Le phénomène s’accélère
Le mois dernier, surtout, c’est le géant de la pharmacie Pfizer qui a voulu franchir le pas en avalant Astrazeneca. Le britannique a résisté à une offre de quelque 117 milliards de dollars! Mais cette opération avortée, au cours de laquelle Pfizer a plusieurs fois relevé sa proposition comme l’a fait – avec succès pour sa part – AbbVie pour Shire, prouve combien la perspective de gains offerte par la «tax inversion» permet aux groupes américains de payer cher leurs cibles européennes.
Une commission du Congrès estime à 20 milliards de dollars les recettes fiscales perdues sur dix ans pour l’Oncle Sam si la délocalisation fiscale des entreprises continue. Les États-Unis sont le seul pays du G7 à imposer les entreprises, comme les particuliers du reste, sur l’ensemble de leurs revenus dans le monde, dès lors qu’ils sont rapatriés sur le sol américain.

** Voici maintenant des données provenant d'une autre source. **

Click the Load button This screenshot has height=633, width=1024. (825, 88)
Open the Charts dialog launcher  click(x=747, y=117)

Une règle propre avec des effets pervers: les géants américains comme Boeing, Microsoft, Apple, Google, GE ou IBM ont accumulé quelque 2000 milliards de dollars de bas de laine à l’étranger, qui échappent ainsi aux 35 % de la taxe américaine sur les bénéfices.
En réalisant une opération de «tax inversion», les entreprises cherchent à pouvoir utiliser les bénéfices réalisés à l’étranger dans un cadre fiscal plus favorable, comme celui de l’Irlande (12,5 % de taux d’impôt sur les bénéfices). «Nous n’avons pas fait l’opération (de rachat de Shire) pour les seules raisons fiscales, a affirmé le patron d’AbbVie Richard Gonzales vendredi. Mais nous avons besoin d’avoir accès à nos revenus mondiaux». «Aujourd’hui, nous souffrons d’un désavantage vis-à-vis de nos concurrents étrangers, et c’est cela qui devrait être le débat au sujet du Code des impôts», a-t-il ajouté.

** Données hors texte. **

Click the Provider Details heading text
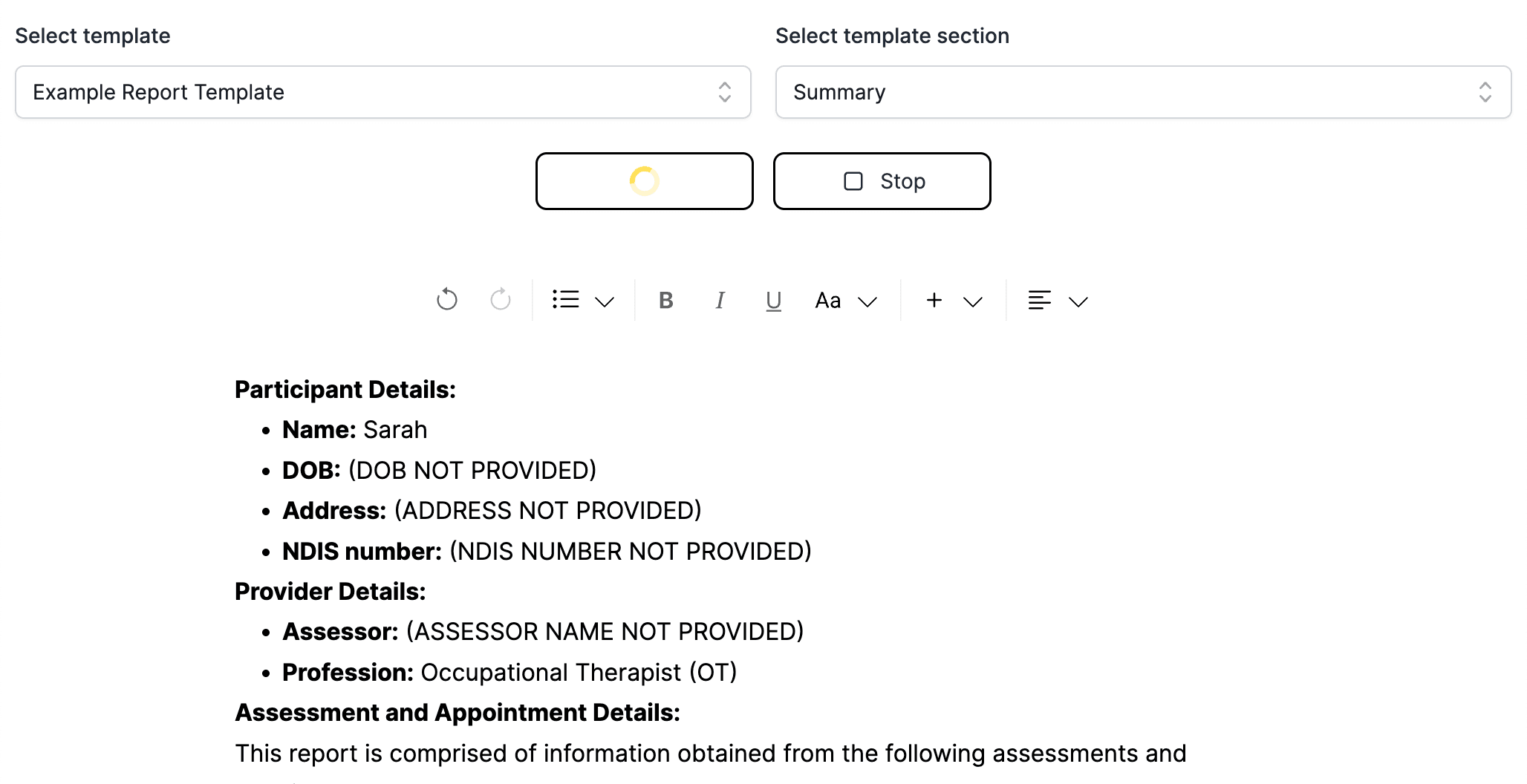Viewport: 1527px width, 784px height. coord(331,592)
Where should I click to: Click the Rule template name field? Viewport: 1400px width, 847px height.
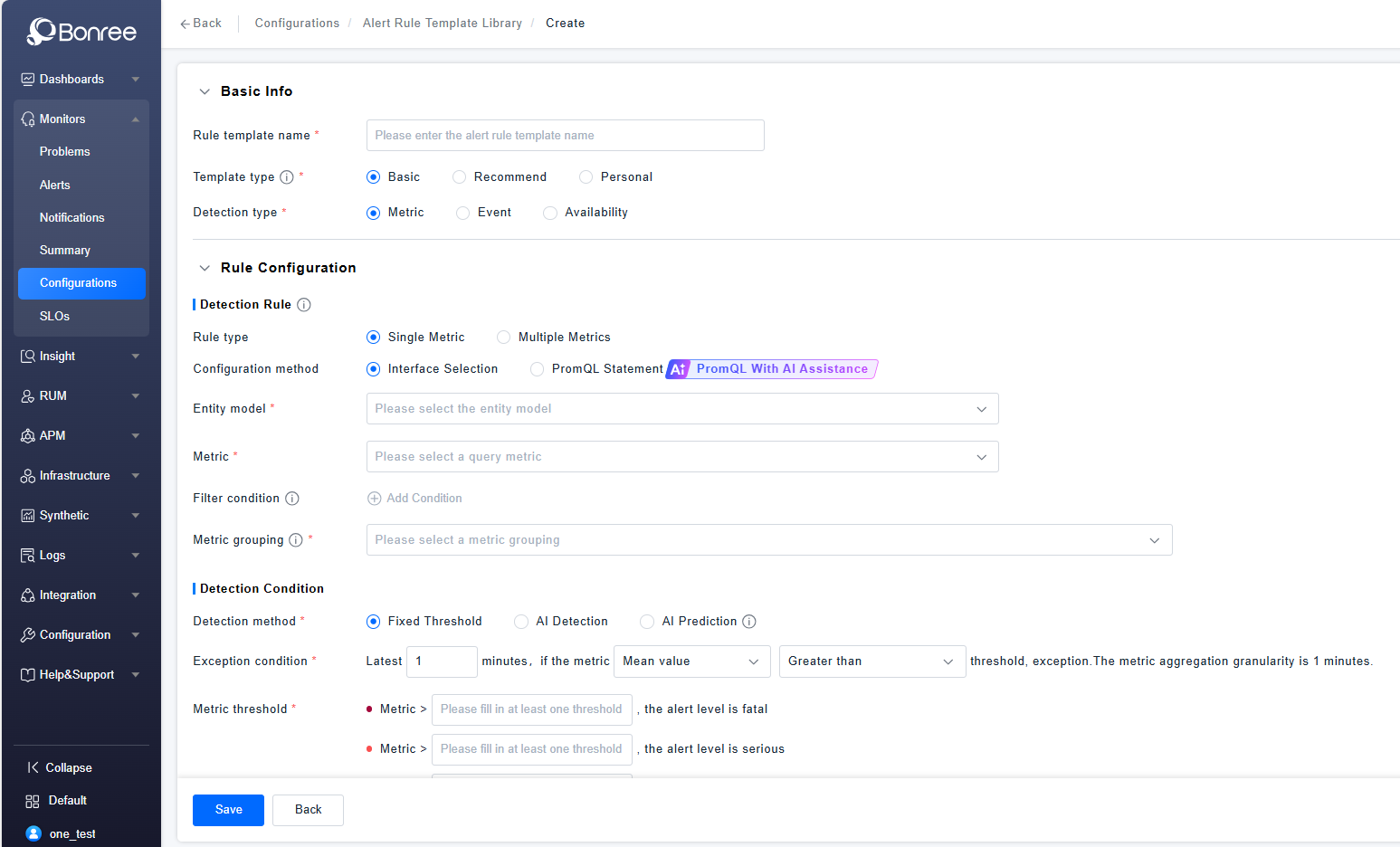565,136
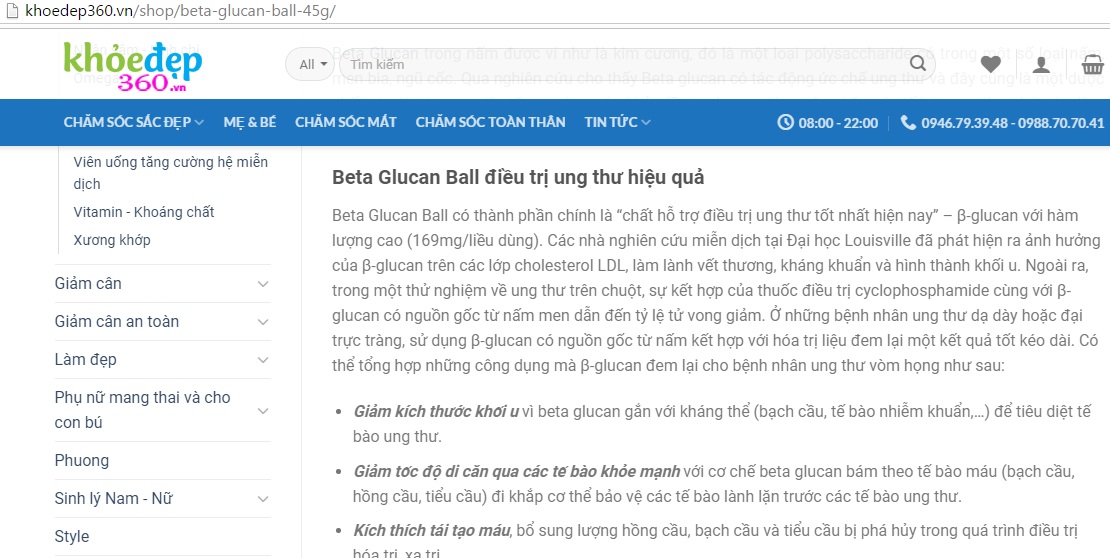Screen dimensions: 1110x558
Task: Focus the Tìm kiếm search field
Action: point(623,64)
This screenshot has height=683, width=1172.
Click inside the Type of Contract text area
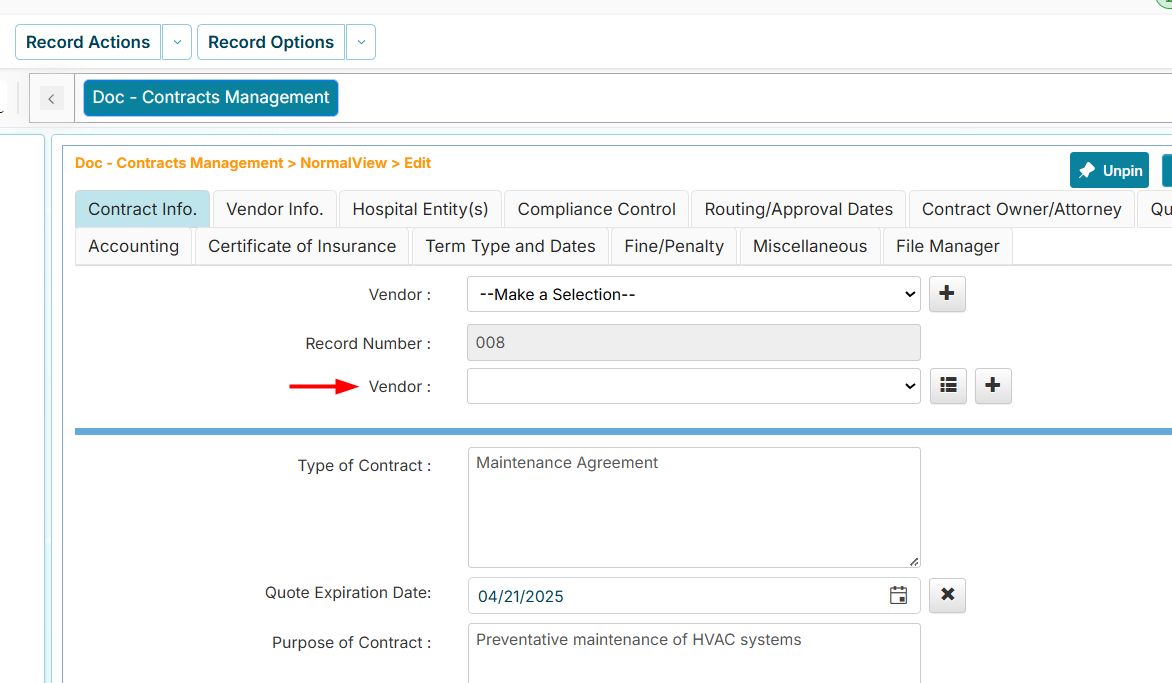click(x=693, y=507)
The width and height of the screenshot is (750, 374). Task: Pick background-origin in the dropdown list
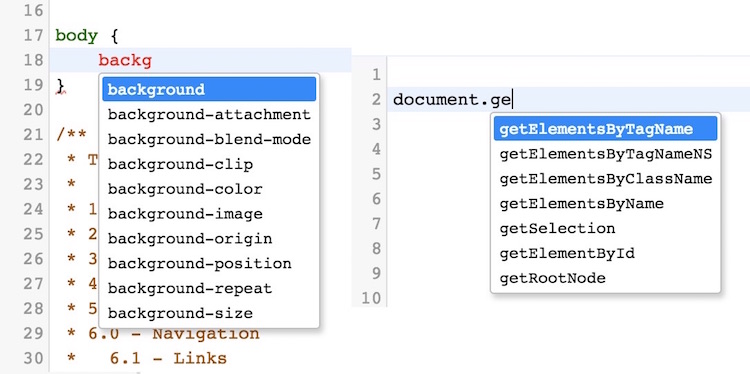pyautogui.click(x=209, y=239)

Pour Washington, le phénomène est d’autant plus inquiétant qu’il semble s’accélérer. Comme si les entreprises, portées aussi par la frénésie de fusions et acquisitions favorisée par des financements abondants, voulaient profiter de l’opportunité avant que la loi change. Shire a négocié une indemnité de 3 % de la transaction avec AbbVie en cas d’échec de la transaction, notamment pour cause de changement des règles fiscales.

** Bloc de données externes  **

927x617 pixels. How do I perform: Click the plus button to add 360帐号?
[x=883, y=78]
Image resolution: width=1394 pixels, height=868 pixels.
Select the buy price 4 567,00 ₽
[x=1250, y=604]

Il est pourtant peu probable qu’une loi limitant ou interdisant la «tax inversion» soit votée à court terme, c’est-à-dire avant les législatives de novembre. Les républicains qui dominent la Chambre des représentants ne veulent traiter du problème qu’au travers d’une vaste réforme fiscale. Or les chances de rédaction d’un tel projet avant l’an prochain sont pratiquement nulles.
Au Sénat les démocrates disposent certes d’une courte majorité, mais ils sont divisés. Et le manque d’implication personnelle du président Obama sur cette question n’arrange rien.